従って、苛烈な労働環境で疲弊する独身者の気持ちも、専業主婦の気持ちも、キャリアワーママの気持ちも、分かるつもりである。
「夫に家事育児の半分以上を押し付けている、しかも在宅勤務者に、ワンオペワーママの気持ちが分かってたまるか」と言われてしまうかもしれないが、まあそこはご容赦いただきたい。
一つだけ、『準専業主婦』と言われるパート主婦の立場には立った事がなく、その気持ちは私にとって霧に包まれているのであるが、子育てをする女性として『もしもの今』と『もしもの未来』にパート主婦というルートが「無かった」或いは「無い」とは決して言えない。
さらに、パート主婦がパート主婦でいる動機は「子供との時間を大切にしたいから」だと言うが、これはまさしく私が通勤時間ゼロの在宅勤務を選択している理由と同じであるから、その気持ちは分かる。
一方、別の動機として「年収の壁があるから」だとも聞くが、こちらはあまり分からない。
壁を越えてもそのぶん将来の保障は上がるのではないの?と思う。

総合すると、私は様々な立場の上に立っており、常にグラグラと考えを左右させているのだとも言える。
特に、女性が子育てに重きを置くのが良いのか、経済力に重きを置くのが良いのかというのは、自分の中でも未だ答えの出ていない大きな問いである。

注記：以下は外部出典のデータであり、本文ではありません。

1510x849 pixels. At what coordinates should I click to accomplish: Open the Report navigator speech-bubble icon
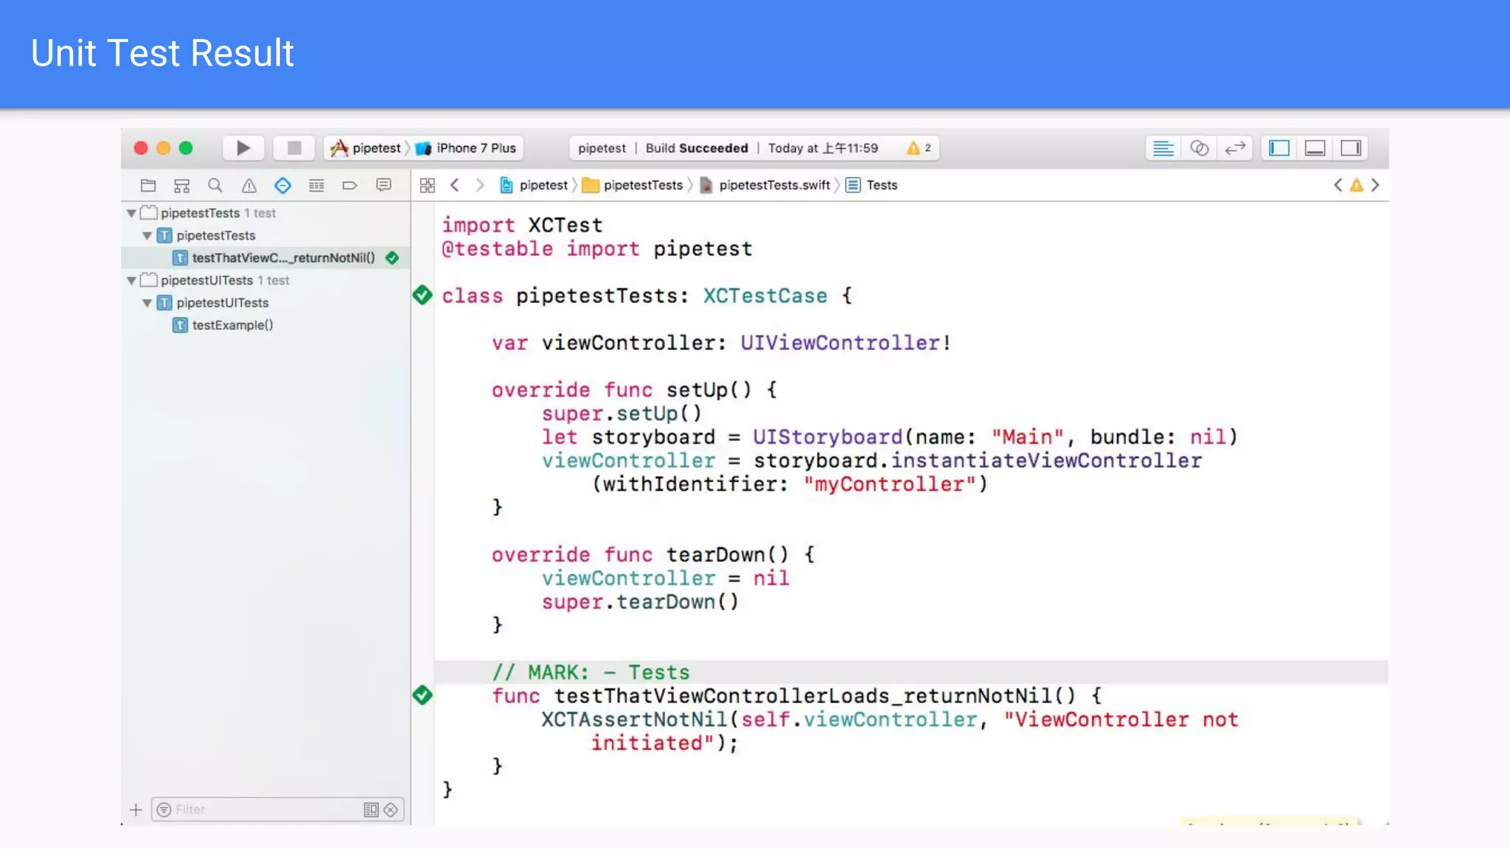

『私は』と、自分を主語にした場合、仕事が充実していれば、仕事に重きを置いた方が良いだろう。
そうでなければ、育児に逃げたくなるかも知れない。
苛烈な環境で働いていた期間が長ければ、物理的に両立が不可能と感じられるかも知れない。
私は妊娠出産で前職を辞めることにためらいが無かったが、再就職をしてからは、出産後も仕事を続けたいという人の気持ちがやっと分かるようになった。
やりがいがあり、ハラスメントもなく、充分に割に合うから辞めたくないのだ。

『家計は』と、一家の経済力を主語にした場合、これは働き続ける一択である。
どこのFP(ファイナンシャルプランナー)もそう言うだろう。
しかしFPは、平日の昼間に子供と過ごす孤独な時間の甘さを知らない。
なんでもない日常の、ある一瞬の子供の言葉、表情が、どんな高額な何かよりも幸せを与えてくれ、死に際に最高の瞬間として思い出すに足る記憶である事を全く考慮しない。
働かずに、換金不可能な幸せを集める事。
それはFP的にはただの『消費(浪費)』に過ぎない。
なお、その専業育児における甘さは、ワンオペ育児の過酷さと表裏一体であり、朝から朝まで果てしなく続く「お母さんあれやってー」「これやってー」「みてみてー」「5時間耐久おままごとやってー」「6時間ノンストップで絵本読み続けてー」に耐える必要があり、時に、その親子密着度の高さからトラブルを生むことがある事を付記したい。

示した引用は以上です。